Sugar myth dies hard
Science hasn’t shown a connection between sugar intake and hyperactivity, yet this myth continues to live on in many households. This doesn’t mean that excess sugar is beneficial, it just hasn’t been found to be related to behavioral issues in kids.
Take a research study published in the Journal of Abnormal Psychology in 1994. Thirty-five 5 to 7 year olds labeled by their mothers as “sugar-sensitive” were separated into two groups. While both sets of children were given the exact same sugar-free drink, one group was told their kids got a large dose of sugar and the other was told the truth.
The mothers who were told their children were given sugar rated their children as significantly more hyperactive. This study highlights how just having the expectation that sugar causes adverse behavior makes it seem like a reality.
While sugar is not implicated in hyperactivity, there are other ingredients in sugar-containing foods that could be the culprit.
The world of artificial colors
One reason sugar has been implicated in behavior issues with kids may be that sugar-containing foods including juice drinks, candy, colored breakfast cereals, certain snacks and baked goods often contain artificial food colors or dyes.
According to a 2008 study published in Nutrition Reviews, research points to a relationship between hyperactivity and artificial food colorings in a small subset of hyperactive children. These children are considered intolerant to such additives.
But two recent UK studies found increased signs of hyperactivity in otherwise healthy children ingesting artificial colors and the preservative benzoate. The results of these studies led the British government to recommend removing food dyes in the food and restaurant industries. The European Parliament passed a law that foods that contain such ingredients carry the following warning label: “may have adverse affect on activity and attention in children.”
The Plot Thickens
On June 29th of this year, the Consumer for Science in the Public Interest (CSPI) wrote a letter urging the FDA to ban all food dyes. They lay out their argument for such a ban in a report titled “Food Dyes: A Rainbow of Risks.”
In the report, CSPI discusses the research linking food dyes to hyperactivity but also discusses other health issues and safety concerns:
• Safety studies on food dyes examine single dyes instead of a mixture of colors which is how they are typically consumed.
• Some food dyes may contain very small levels of carcinogenic compounds. The FDA has established legal and safe limits for such contaminants but this was based on 1990 dye usage which has increased 50 percent since then.
• FDA does not take into account the effects dyes have on children who consume more dyes per body weight than adults.
The FDA definition of safe color additives is “…there is convincing evidence that establishes with reasonable certainty that no harm will result from the intended use of the color additive. ” CSPI disagrees with this statement and believes that because dyes offer little in the way of nutrition (for cosmetic purposes only) they should be banned.
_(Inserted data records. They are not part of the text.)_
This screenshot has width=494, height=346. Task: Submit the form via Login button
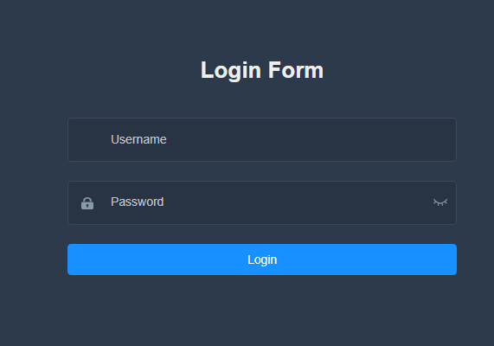pyautogui.click(x=262, y=260)
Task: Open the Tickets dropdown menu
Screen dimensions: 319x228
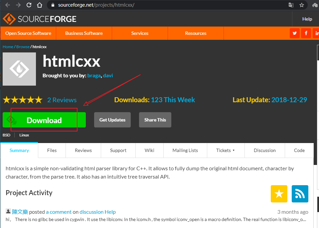Action: pos(226,150)
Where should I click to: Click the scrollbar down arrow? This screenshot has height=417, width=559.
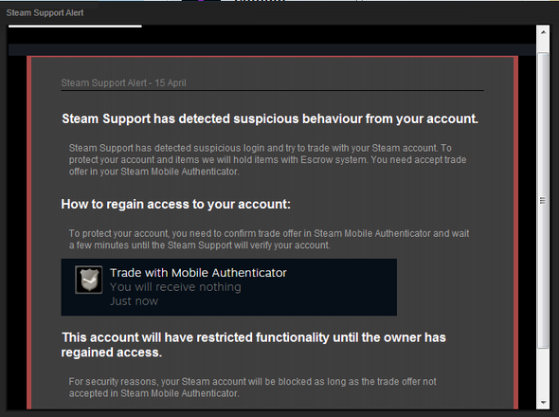coord(543,403)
The food industry responded to this report stating that food dyes have been extensively studied and are safe for consumption. But it’s the FDA that makes the rules and there is no word yet on whether there will be changes coming.
What’s a parent to do?
I don’t believe that food dyes are unsafe but I do not want them in the daily diet of my family. I hope that FDA revisits food dyes and their long term safety for both kids and adults. But until something changes, here are tips on reducing food dyes in your family’s diet:
• Check ingredient lines for artificial colors. Red 40 and Yellow 5 & 6 account for 90 percent of all dyes in food products.
• Choose foods that use real food components to add color to foods such as beet juice, tumeric and beta-carotene.
• If your child has behavior or attention issues, eliminate all artificial colors. For other children keep the intake of food dyes as occasional (birthday parties, Halloween etc.).
• If you believe your child is sensitive to food dyes file a report.
• To learn more about additives in food see CSPI’s Chemical Cuisine.
So tell me, do you watch out for food dyes in the food you buy?
Hoover DW, et al. “Effects of sugar ingestion expectancies on mother-child interactions.” Journal of Abnormal Childhood Psychology. 1994: 22(4): 501–15.
Sinn N. Nutritional and dietary influences on attention deficit hyperactivity disorder. Nutrition Reviews. 2008; 66(10):558-568.
McCann D, et al. “Food additives and hyperactive behaviour in 3-year-old and 8/9-year-old children in the community: a randomised, double-blinded, placebo-controlled trial. Lancet. 2007; 370(9598): 1560–67.